Veterinary education at the University of Tuskegee needs improvement, according to accreditors.
A notice published Thursday by the Council on Education reveals that the accrediting body found at least one “major deficiency” with the program’s curriculum during a site visit held in January. The school has one year to fix the problem, which isn't identified in the COE's notice.
The COE is a volunteer body within the American Veterinary Medical Association, authorized by the U.S. Department of Education to serve as a programmatic accreditor of domestic veterinary education. The COE also evaluates some foreign programs.
The COE report reflects actions it took during a meeting in late March. In addition to the problem at Tuskegee, various minor deficiencies were found at the University of Guelph, Michigan State University, Université de Lyon, Murdoch University, The Ohio State University and Texas A&M University. The accreditation status of these programs remains intact.
Fledgling colleges at the Lincoln Memorial University in Harrogate, Tennessee, and Midwest University in Glendale, Arizona, were granted continual provisional accreditation, which gives them five years to fully comply with the COE’s 11 accreditation standards.
The report offers no news on the University of Arizona’s (UA) controversial bid to open America’s 31st veterinary medical program, which was on the COE’s March agenda. A comprehensive site visit was conducted in January, and the site team's report remains under the COE’s review, said Sharon Granskog, an AVMA communication official.
“… The council’s decision on a letter of reasonable assurance will be posted on the public section of the AVMA website within 30 days of the final decision,” she said by email.
Reasonable assurance does not confer accreditation but is a first step toward earning provisional accreditation and, ultimately, full accreditation. The classification means the developing program has demonstrated that it has a realistic plan for complying with COE standards. A college granted reasonable assurance must offer admission to and matriculate its first class of students within three years.
On the UA website, officials with the program say they expect the COE will grant the letter of reasonable assurance this month and anticipate admitting an inaugural class in August. “Applications wil be announced on the website as soon as we receive the letter from the accreditation body …,” reads a statement.

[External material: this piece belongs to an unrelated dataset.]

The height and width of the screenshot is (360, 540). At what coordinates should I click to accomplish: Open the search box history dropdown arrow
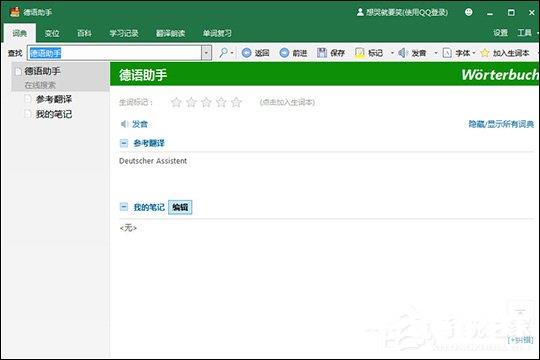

So far, that hasn’t happened. UA officials did not respond immediately to requests for comment.
Neither did officials at Tuskegee.
The program, rumored to suffer financial and resource woes, initially was put on probation by the COE following a comprehensive site visit in 2013. That probationary period wasn’t supposed to exceed two years.
School officials addressed the COE’s previous reprimand on the program’s website, noting that “immediate steps” were being taken to develop a plan to address reported deficiencies, which were never identified in detail publicly.
It’s unknown whether the curriculum deficiencies found during a site visit in January reflect new or ongoing problems. COE members voted during the group’s March meeting to extend the school’s probationary accreditation for “good cause.”
According to COE documents, probationary accreditation is granted when a college has one or more major deficiencies that have more than a minimal impact on student learning or safety. While on probation, the college must submit progress reports to the COE every six months.
Editor's note: Following this article's publication, Dr. Ruby Perry, dean of Tuskegee's veterinary school, addressed the COE's report, stating that officials have a "fresh outlook on the future" after correcting all deficiencies identified by the COE in 2013 except for one, which involves curriculum. By email, she said: "All of the other seven deficiencies have been removed. The AVMA-COE recently sent a report after its focused site visit this past January, granting a one-year extension to Tuskegee to meet the requirements."